Ingesting Data — Using high performance Python code to collect data

May 7, 2018 @ 2:38 pm

One of the most important pieces of code for the Pushshift API is ingesting data from various sources accurately and then processing that data to make it available to the world for consumption and analysis. In this article, I will discuss the programming logic used to ingest data.

First, let’s talk about the system design and the process flow used for ingesting data, processing that data and then indexing the data so that it becomes globally available for consumption via the Pushshift API.

When designing a system to collect data, it’s important to separate the tasks so that failures during the processing stage do not affect the real-time nature of ingesting data. My philosophy for dealing with data is to segment the various stages so that failures are well tolerated and don’t affect the integrity of the data. The tools that will be mentioned in this article include Python, Redis and using a back-end storage system for permanent archival of all data that is collected. For the purposes of this article, I will use Sqlite3 as the back-end storage repository.

Keeping the various stages of the ingest process segmented and independent.

When designing systems to ingest data, it is important that the architecture used be flexible and adaptive when handling errors during the overall process. Each major component of the system needs to be independent so that a failure in one stage does not cause errors in other stages. Let’s talk about the first major component of the system — the actual code used to handle the initial ingest.

Understanding how to use Reddit’s API

The first critical component is the code responsible for ingesting the data. For the purposes of providing examples in this article, I will be discussing ingesting data from Reddit.com.

Reddit has a very powerful API that makes collecting data fairly easy if you know which endpoints to use. The Pushshift service makes extensive use of one Reddit API endpoint in particular: /api/info

The /api/info endpoint allows the end-user to request Reddit objects directly by referencing the object id. What do I mean by object? Reddit has different classes of data and each one has their own unique id. Reddit uses a base-36 representation of a base-10 integer for their ids. Also, each object type has its own unique object id that is prefixed as part of that object’s full name. Let’s use some examples to help clarify what this means:

There are several major class types that Reddit uses for their objects. These class types include subreddits, submissions, comments and users. The class id begins with ‘t’ and is followed by a number. Here are the class id mappings for those types:

  • t1_ (comments)
  • t2_ (accounts)
  • t3_ (submissions)
  • t4_ (messages)
  • t5_ (subreddits)

When requesting a specific object from the /api/info endpoint, the id for the object is appended to the class id. Here is an example of requesting a comment from the Reddit API using the class id and object id together:

https://api.reddit.com/api/info/?id=t1_ds0j3sv

In this example, the class id is t1 and the object (comment) id is ds0j3sv. An underscore separates the class id and object id.

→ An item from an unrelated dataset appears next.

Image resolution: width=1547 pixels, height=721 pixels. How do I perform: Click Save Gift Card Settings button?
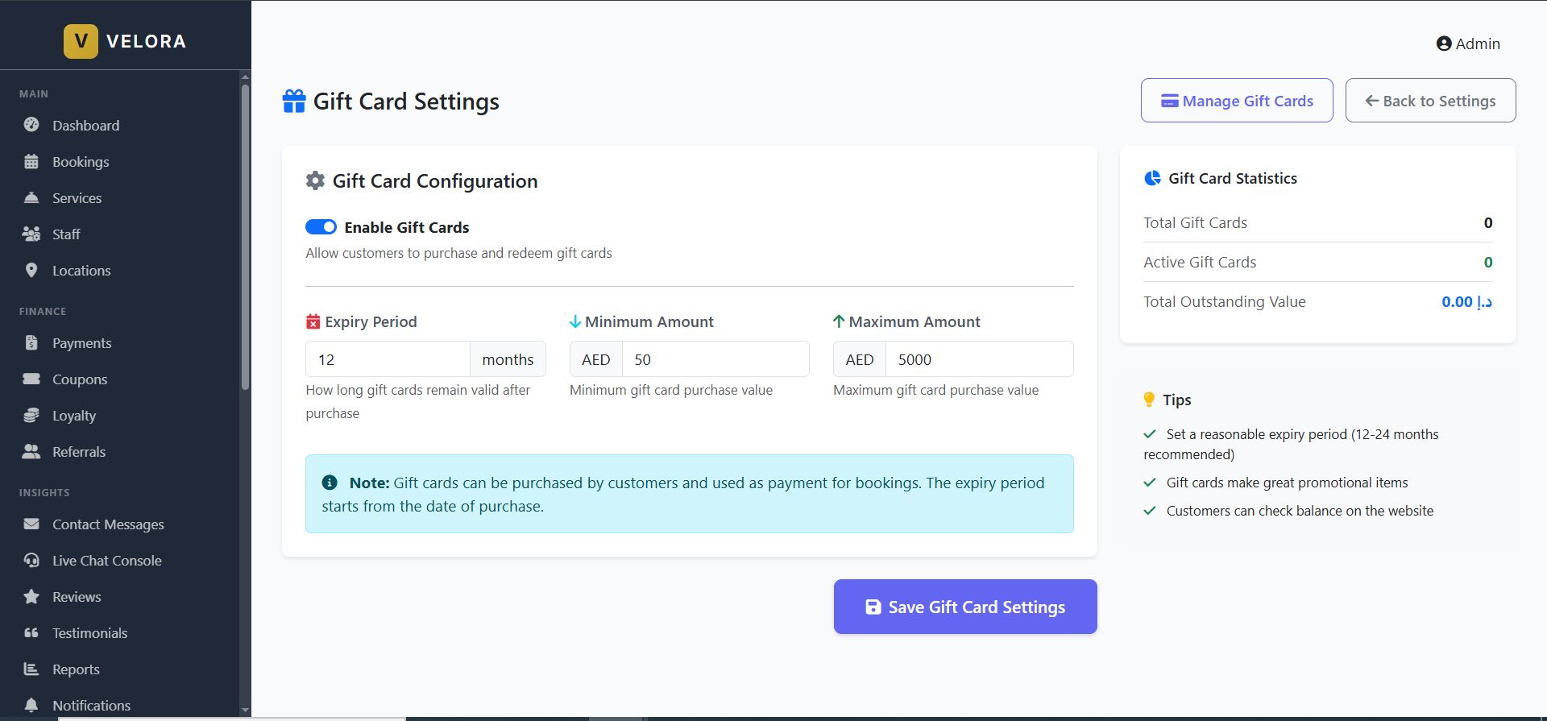pyautogui.click(x=965, y=607)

The Reddit /api/info endpoint allows the end-user to request 100 objects at a time. Also, when logged in and using the oAuth API endpoint, Reddit sets a rate-limit of one request per second (900 requests over a 15 minute window). When requesting more than one object using this endpoint, multiple objects are separated with a comma.

When new comments and submissions are made to Reddit, each object is assigned a sequential base-36 id. Since the ids are sequential, it is possible to ingest data using the /api/info endpoint in real-time.

Stage 1: The Ingest Module

The first stage for the Pushshift API workflow is ingesting data in real-time from Reddit using the /api/info endpoint. This is where using a service like Redis really shines. If you are not familiar with Redis, it is a service that is a basic key-value store that operates in memory for extremely fast execution. For more information about the various Redis data types, check out this page.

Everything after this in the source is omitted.